Six stuffed leaf and lawn bags later, the offending groceries were gone, the dogs had taken cover under the dining room table and my boyfriend had been given an ultimatum. I was eating macrobiotically for the next year on a healing diet and if that sounded too severe for him, he needed to hit the bricks without delay. Harsh? Yes, but unless you've ever faced your own mortality and realized you can die from something your own body manufactured, you can't imagine the laser beam focus that can result. He stuck around and hoping I might get tired of the challenge and change my mind, he woefully put his Mighty Mouse/ Extra Protein Muscle Building Casein powder in the trunk of his car and settled down to a bowl of brown rice and pinto beans. The bank account took a hit but within hours, gleaming stainless steel pots were hanging on hooks, ginsu Freddy Kruger knives were waiting in a chopping block and the water flowing out of my faucet was carbon filtered clean. I was ready.

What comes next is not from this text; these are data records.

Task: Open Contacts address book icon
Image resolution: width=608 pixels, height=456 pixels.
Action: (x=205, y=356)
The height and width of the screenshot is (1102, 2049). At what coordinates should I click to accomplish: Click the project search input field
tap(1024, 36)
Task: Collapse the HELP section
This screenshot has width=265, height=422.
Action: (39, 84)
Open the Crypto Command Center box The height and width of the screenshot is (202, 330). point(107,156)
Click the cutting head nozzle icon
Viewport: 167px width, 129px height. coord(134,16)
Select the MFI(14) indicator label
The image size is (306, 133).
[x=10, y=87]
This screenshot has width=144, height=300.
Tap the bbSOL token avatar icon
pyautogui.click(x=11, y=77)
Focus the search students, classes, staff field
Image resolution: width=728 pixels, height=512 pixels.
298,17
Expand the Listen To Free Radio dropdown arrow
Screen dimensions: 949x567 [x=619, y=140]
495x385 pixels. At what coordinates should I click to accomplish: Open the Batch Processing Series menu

The first three months were as close to boot camp as I can imagine getting without committing to the Marines. I learned to manage my time and make the requisite dishes and "treatments" and my body responded with energy, happiness and a "lightness" that reminded me it was okay to laugh again. Yes, I wanted to throttle the Whole Foods people who thrust chocolate cupcake samples in my face as I shopped and stalked through the store. I knew, though, that my basket full of tofu and tempeh was my medicine...the drugs that would change my fate and eventually, I smiled at them and said, "No thanks." The beans, veggies, fruits and grains were building my new bloodstream and I sailed through five weeks of radiation. When I saw my oncologist for a follow up bloodtest, she remarked at how clear and luminous my skin looked and how strong the lab results were. All of my scans were clear and I hadn't suffered one side effect of the radiation. No fatigue, burns, scarring or nausea. She listened to the details of my diet and the plethora of phytoestrogens it included and suddenly stopped asking me to take the potent anti-estrogen follow up drugs she'd previously tried to peddle. Instead, she started addressing her own diet and said she wanted to start incorporating more plant based ideas. We ended up having one of the best conversations I can remember having with a doctor.
I'm coming up on my year anniversary from the diagnosis that I now call a gift. Not a day goes by when someone doesn't ask me about my diet, my skin or my lifestyle and I'm more than happy to explain. In fact, I've started a small plant based catering company out of my house that currently serves the yoga studio I attend but will soon start branching out to more community events. One of my best friends (who was diagnosed with stage three melanoma last October) is eating the diet and working her way through interferon treatments but feeling better all the time. She and I will be partners in our new business venture and couldn't be more excited about bringing the healing power of plants to as many people as possible. Now, that I'm on the other side of fear, I've realized that change is always at the door. The key is to welcome it in and expect only goodness. I haven't been disappointed since.